The people who run the convention say it’s like a family reunion. They keep that kind of atmosphere and it’s a very welcoming environment. You see that when Wilma needs help, the people are there for her.
Is it true that you had to remind the sound guys not to mic the puppets?
It was true of the boom mics — when the dummy starts talking, we had to remind them to keep them over the person, not the puppet.
Have you tried ventriloquism?
I have tried it; it’s incredibly hard. I have enormous respect for anyone who can do it. It’s an instrument. You have eyes, ears, mouth, you have to synch with the voice. That’s one of the reasons we showed Tim Selberg; he is like the Stradavarius of figure-makers; they can cost up to $20,000. These things are finely-tuned instruments. Not only do you have to manipulate this and make it behave like a human being but you have to create a character, a persona. And then, on top of that, you have to come up with a routine that’s essentially a stand-up routine, and that’s a talent in itself. It’s a combination of a lot of different skills. It’s very hard.
Yes, one of the most interesting scenes is where one of your ventriloquists gets some advice from a consultant about how to improve her act because you see how much has to go into it.
She was looking for some guidance and the man who came in and helped her is very well known and respected and he advised her to give her puppet a huge makeover. He was mining the comedy out of who she was and trying to give her puppet a counterpart to play off that. The successful ones create a character who can say the things they wouldn’t normally say or aren’t comfortable saying.

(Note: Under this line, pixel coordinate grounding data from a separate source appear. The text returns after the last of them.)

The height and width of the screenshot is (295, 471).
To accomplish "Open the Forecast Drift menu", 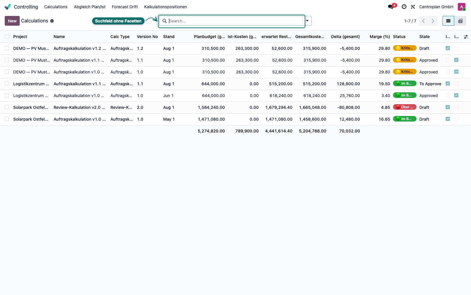I will point(125,7).
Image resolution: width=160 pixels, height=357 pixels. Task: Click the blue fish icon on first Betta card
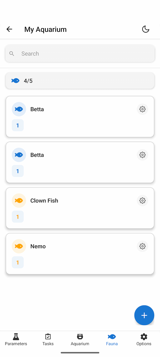(x=19, y=109)
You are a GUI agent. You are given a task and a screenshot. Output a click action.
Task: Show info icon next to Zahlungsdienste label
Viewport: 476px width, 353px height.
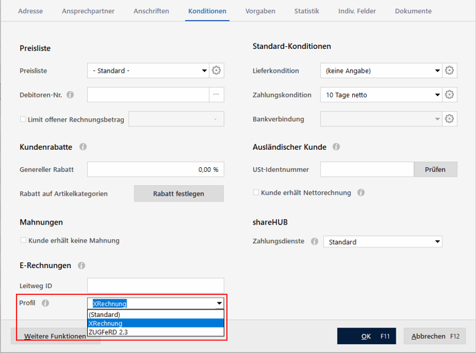pyautogui.click(x=315, y=241)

The puppets are a contrast to the ventriloquists, especially then-12-year-old Dylan, a white boy with an African-American dummy.
Dylan told us there are very few minorities in his school and he’s a showman and he thought he could get a lot of shock value and mileage out of it. At the same time, he told me on many occasions that Reggie is his best friend and he hopes they are together for the rest of his life. It’s an amazing attachment that they have.